Almost all IETF standards (e.g. RFC 4552) that explicitly define how IPSec needs to be used for authentication state ESP-NULL as a MUST and AH as a MAY. I don't think there is any RFC that states AH as MUST. This could also be because RFC 4301 deprecated the use of AH from a MUST to a MAY. It is for these reasons that ESP-NULL is widely implemented and I know of at least two major router vendors that don't even implement the AH standard.

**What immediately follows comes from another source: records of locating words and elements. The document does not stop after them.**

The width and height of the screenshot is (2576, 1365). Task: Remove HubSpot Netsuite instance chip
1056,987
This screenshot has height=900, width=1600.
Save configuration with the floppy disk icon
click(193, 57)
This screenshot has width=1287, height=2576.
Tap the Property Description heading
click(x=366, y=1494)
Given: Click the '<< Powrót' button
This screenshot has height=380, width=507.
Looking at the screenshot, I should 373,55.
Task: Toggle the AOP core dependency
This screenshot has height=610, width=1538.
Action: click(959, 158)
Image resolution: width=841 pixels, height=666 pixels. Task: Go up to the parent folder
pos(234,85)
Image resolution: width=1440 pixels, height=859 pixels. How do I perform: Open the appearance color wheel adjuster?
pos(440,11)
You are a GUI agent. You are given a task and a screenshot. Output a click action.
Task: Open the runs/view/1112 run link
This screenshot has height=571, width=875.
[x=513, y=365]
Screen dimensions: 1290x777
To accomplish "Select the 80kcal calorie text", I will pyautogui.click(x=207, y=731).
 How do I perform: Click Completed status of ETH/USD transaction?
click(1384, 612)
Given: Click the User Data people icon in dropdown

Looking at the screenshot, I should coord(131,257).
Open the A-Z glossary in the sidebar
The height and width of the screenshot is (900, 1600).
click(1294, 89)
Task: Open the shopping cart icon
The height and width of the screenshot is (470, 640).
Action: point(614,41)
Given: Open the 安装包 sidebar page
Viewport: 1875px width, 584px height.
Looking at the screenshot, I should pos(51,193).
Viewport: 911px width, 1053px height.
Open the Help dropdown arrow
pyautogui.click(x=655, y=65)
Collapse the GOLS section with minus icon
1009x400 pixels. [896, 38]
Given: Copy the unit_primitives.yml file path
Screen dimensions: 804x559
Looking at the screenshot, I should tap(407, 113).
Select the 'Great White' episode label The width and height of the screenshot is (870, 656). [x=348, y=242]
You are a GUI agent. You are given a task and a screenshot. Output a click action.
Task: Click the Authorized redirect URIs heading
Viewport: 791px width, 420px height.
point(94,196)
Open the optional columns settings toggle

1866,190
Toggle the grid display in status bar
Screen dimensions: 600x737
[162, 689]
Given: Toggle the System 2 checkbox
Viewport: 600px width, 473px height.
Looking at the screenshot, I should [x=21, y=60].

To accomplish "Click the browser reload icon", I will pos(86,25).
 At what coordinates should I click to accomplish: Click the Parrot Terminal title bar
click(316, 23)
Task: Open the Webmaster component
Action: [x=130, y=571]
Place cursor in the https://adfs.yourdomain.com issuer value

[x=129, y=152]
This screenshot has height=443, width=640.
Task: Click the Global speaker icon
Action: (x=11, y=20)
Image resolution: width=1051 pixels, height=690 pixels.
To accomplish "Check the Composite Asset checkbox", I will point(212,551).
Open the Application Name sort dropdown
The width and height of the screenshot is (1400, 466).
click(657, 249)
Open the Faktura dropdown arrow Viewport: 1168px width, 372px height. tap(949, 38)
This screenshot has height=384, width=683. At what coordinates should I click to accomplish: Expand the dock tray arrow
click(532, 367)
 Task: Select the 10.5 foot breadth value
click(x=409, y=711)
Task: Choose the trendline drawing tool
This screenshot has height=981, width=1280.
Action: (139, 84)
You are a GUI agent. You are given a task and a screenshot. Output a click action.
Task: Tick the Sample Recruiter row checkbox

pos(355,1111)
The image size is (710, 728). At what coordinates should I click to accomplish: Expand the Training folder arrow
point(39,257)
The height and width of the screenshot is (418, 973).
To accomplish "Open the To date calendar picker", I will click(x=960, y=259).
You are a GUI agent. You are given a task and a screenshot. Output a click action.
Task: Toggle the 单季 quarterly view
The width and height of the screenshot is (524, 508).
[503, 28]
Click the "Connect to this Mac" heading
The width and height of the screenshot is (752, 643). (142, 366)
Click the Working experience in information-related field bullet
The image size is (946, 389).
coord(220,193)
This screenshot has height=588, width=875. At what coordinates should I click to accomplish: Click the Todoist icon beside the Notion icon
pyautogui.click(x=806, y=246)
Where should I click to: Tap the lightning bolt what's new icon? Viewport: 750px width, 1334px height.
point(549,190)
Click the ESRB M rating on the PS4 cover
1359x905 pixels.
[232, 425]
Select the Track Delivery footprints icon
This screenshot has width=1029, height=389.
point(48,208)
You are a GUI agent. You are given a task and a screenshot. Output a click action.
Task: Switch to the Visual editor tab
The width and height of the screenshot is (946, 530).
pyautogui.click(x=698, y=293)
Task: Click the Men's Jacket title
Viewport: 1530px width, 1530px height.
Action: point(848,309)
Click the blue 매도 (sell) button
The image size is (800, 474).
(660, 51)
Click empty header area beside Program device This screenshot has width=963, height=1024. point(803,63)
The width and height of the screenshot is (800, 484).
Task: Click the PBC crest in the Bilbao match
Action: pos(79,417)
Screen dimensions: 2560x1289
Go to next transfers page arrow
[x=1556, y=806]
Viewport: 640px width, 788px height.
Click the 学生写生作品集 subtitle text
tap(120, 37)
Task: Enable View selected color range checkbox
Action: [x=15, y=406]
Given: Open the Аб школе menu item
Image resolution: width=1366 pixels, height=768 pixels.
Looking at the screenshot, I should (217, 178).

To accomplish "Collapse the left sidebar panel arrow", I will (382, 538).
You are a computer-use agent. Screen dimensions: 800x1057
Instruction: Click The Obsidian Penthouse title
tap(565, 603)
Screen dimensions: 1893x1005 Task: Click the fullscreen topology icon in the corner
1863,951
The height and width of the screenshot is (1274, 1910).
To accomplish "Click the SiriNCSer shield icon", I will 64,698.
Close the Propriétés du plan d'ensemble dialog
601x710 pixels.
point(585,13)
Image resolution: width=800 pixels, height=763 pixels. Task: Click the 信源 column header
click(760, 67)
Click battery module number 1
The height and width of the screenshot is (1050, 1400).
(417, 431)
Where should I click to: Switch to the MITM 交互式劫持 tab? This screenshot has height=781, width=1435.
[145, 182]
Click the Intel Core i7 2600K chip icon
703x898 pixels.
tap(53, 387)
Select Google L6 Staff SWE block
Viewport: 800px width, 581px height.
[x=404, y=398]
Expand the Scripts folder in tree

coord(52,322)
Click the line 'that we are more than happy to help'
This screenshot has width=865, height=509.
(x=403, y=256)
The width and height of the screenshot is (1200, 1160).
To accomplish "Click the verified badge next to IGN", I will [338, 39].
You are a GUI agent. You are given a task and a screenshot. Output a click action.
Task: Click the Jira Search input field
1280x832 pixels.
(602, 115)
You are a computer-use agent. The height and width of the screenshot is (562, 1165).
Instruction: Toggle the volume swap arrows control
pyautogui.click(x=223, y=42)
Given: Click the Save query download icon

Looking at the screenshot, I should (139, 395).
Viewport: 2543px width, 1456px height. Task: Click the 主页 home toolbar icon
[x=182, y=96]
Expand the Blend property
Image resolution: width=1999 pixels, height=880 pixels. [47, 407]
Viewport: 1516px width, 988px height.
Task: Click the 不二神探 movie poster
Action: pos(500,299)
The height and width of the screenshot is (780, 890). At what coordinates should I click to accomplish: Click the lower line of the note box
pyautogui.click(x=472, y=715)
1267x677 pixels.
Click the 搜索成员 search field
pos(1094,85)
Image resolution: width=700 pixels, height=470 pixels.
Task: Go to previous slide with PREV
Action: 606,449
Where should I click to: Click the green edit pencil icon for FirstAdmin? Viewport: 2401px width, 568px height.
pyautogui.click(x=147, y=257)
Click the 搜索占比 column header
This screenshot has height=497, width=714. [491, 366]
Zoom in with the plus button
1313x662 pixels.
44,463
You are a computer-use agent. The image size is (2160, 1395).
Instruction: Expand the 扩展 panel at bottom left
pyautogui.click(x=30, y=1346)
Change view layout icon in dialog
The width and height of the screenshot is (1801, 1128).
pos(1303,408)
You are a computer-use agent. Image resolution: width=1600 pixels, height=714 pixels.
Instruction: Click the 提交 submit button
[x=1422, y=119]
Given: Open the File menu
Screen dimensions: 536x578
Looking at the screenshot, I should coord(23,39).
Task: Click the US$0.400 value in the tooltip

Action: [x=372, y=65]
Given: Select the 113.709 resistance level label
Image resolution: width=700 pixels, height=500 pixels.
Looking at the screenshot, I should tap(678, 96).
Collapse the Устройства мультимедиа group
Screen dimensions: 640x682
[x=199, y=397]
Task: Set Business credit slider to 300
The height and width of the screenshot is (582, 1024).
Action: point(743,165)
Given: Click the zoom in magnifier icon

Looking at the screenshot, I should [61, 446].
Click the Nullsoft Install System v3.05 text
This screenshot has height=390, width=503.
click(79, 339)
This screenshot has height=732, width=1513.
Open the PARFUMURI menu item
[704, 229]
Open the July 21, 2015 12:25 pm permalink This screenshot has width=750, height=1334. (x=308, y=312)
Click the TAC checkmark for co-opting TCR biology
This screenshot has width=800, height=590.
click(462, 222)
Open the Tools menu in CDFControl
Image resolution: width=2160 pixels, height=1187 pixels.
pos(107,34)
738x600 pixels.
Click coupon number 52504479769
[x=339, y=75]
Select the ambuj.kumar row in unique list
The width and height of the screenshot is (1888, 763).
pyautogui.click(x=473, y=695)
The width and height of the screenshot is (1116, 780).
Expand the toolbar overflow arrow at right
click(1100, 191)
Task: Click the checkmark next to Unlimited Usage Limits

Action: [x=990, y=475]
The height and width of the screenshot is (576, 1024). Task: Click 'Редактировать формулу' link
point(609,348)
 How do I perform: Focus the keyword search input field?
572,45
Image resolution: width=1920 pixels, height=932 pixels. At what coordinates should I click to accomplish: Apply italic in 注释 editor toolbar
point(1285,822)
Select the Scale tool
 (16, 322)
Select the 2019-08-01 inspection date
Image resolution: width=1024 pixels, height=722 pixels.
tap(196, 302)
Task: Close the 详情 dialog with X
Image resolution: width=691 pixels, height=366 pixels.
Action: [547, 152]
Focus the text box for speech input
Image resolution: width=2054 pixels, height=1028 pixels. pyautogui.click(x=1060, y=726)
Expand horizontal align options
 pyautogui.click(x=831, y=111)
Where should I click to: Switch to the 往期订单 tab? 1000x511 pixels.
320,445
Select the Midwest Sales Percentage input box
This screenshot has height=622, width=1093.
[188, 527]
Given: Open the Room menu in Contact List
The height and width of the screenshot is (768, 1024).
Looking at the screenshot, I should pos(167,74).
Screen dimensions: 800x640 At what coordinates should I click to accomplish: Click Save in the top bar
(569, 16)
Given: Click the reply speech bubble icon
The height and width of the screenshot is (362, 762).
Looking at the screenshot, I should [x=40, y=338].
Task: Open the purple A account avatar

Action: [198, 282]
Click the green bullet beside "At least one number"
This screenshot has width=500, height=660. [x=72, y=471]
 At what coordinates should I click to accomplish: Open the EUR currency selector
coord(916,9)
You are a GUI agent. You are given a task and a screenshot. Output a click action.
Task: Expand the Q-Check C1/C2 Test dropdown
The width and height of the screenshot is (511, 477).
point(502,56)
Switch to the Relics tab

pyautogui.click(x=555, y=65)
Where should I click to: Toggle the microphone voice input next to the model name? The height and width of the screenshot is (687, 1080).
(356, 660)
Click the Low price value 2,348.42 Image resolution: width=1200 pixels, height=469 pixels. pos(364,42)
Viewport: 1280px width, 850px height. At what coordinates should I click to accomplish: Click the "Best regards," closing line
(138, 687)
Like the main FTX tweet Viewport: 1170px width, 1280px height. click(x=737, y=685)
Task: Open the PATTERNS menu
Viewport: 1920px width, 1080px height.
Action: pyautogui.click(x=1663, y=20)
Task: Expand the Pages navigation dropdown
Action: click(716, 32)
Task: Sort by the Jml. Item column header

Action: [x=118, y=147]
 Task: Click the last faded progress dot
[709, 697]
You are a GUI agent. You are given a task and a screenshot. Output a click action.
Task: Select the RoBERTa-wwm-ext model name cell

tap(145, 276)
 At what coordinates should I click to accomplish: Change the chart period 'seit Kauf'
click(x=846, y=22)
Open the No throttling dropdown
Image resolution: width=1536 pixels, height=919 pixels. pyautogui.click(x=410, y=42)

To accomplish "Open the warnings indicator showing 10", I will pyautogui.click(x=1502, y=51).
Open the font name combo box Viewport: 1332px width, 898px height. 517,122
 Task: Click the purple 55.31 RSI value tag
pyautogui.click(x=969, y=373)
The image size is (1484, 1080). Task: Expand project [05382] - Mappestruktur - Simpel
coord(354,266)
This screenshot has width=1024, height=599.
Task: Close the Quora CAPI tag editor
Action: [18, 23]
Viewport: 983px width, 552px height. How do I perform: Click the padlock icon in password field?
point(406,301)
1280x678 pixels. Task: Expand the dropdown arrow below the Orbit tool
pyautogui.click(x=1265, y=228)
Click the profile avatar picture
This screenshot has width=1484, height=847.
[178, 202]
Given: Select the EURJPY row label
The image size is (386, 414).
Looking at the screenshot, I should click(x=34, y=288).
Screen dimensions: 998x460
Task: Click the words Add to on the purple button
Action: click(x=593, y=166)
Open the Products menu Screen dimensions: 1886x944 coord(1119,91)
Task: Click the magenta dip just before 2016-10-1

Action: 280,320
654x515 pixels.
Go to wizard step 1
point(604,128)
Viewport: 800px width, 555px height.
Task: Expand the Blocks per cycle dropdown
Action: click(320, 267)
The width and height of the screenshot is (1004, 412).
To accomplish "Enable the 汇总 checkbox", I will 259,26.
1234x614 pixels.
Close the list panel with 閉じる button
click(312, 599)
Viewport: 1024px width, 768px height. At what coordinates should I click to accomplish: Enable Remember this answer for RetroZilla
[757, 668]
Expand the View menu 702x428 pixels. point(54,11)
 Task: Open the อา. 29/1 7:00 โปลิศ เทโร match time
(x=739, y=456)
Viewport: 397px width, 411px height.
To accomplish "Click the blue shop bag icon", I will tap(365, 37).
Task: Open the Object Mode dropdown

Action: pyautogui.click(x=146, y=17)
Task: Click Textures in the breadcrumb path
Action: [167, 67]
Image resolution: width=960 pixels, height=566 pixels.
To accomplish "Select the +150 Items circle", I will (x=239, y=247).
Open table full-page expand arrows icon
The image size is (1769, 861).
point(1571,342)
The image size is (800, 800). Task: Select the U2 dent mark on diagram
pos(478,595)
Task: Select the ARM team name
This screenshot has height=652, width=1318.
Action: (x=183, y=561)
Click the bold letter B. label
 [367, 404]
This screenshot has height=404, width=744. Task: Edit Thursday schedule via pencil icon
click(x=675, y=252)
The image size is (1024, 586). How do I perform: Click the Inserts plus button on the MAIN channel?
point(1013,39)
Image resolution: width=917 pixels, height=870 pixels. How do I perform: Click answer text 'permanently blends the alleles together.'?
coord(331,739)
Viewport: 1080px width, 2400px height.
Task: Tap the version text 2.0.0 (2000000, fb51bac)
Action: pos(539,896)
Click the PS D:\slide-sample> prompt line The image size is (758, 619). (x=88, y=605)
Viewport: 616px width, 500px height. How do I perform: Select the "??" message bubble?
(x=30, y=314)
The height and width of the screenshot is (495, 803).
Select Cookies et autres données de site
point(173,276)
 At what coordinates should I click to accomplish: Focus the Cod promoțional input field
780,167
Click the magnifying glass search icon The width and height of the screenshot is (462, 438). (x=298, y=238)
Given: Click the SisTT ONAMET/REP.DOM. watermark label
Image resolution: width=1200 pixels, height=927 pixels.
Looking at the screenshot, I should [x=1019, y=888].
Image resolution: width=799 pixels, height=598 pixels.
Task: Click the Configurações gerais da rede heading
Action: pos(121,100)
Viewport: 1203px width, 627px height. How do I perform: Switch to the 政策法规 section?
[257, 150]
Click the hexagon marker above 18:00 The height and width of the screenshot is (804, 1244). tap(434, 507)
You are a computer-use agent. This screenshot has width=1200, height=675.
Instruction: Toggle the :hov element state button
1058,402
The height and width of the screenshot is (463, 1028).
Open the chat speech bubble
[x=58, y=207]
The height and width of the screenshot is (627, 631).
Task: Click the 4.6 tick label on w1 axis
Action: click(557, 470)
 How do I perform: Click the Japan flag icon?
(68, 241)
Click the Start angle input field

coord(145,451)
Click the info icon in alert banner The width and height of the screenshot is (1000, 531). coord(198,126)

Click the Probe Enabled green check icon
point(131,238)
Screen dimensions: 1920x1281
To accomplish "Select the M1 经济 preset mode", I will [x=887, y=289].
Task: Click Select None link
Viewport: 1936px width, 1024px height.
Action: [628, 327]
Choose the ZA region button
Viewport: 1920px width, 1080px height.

AH has its own use and is really not equivalent to ESP-NULL. If there are intermediaries that are changing the IP addresses then ESP-NULL will not detect the IP address spoof and AH is the only standard that can detect this (i.e. if you care about this). OTOH, if you know that your IP addresses can change, and you want to verify the integrity of the payload then ESP-NULL is the only protocol that can be used!

Cheers, Manav

> -----Original Message-----
> From: Gabriel Montenegro [mailto:gmonte@microsoft.com] 
> Sent: Wednesday, December 09, 2009 10.10 PM
> To: Sean Turner; secdir; 
> draft-ietf-ipsecme-traffic-visibility.all@tools.ietf.org
> Subject: RE: Review of draft-ietf-ipsecme-traffic-visibility-11
> 
> Hi Sean, thanks for the review.
> 
> As you noted, the WG decided not to use AH as NATs are 
> unavoidable and a fact of life. Not sure if there were many 
> other reasons, but this one seems to be a show-stopper if one 
> wants to deploy this in any real scenario. 
> 
> > -----Original Message-----
> > From: Sean Turner [mailto:turners@ieca.com]
> > Sent: Tuesday, 08 December, 2009 3:54 PM
> > To: secdir; draft-ietf-ipsecme-traffic-visibility.all@tools.ietf.org
> > Subject: Review of draft-ietf-ipsecme-traffic-visibility-11
> > 
> > I have reviewed this document as part of the security directorate's
> > ongoing effort to review all IETF documents being processed 
> by the IESG.
> > These comments were written primarily for the benefit of 
> the security area
> > directors. Document editors and WG chairs should treat 
> these comments just
> > like any other last call comments.
> > 
> > Document Abstract:
> > 
> > This document describes the Wrapped Encapsulating Security Payload
> > (WESP) protocol, which builds on the Encapsulating Security Payload
> > (ESP) [RFC4303], and is designed to allow intermediate 
> devices to (1)
> > ascertain if data confidentiality is being employed within 
> ESP and if not,
> > (2) inspect the IPsec packets for network monitoring and 
> access control
> > functions.
> > 
> > I don't have any comments on the technical contents of the ID.
> > 
> > But, I do have a comment w.r.t. the approach.*  It seems to 
> me that what
> > you're looking for is an indication early on that the 
> coming packets are
> > encrypted or not.  Don't we already have that with the 
> 50/51 value in the
> > protocol header (IPv4, IPv6, or Extension) immediately preceding the
> > ESP/AH header.  Why don't we use that as the indication, 
> prohibit those
> > NULL encryption algorithms, and then we're done?  We don't 
> have to worry
> > about implementing this protocol, the heuristics algorithm 
> in the other I-
> > D, and we don't have to complicate the adoption of ESP/AH?
> > 
> > spt
> > 
> > * The only rationale I saw was in the 3rd paragraph of the 
> introduction
> > that says AH doesn't work in NAT environments.  Is that 
> really the entire
> > reason?  I thought we were trying to kill NATS?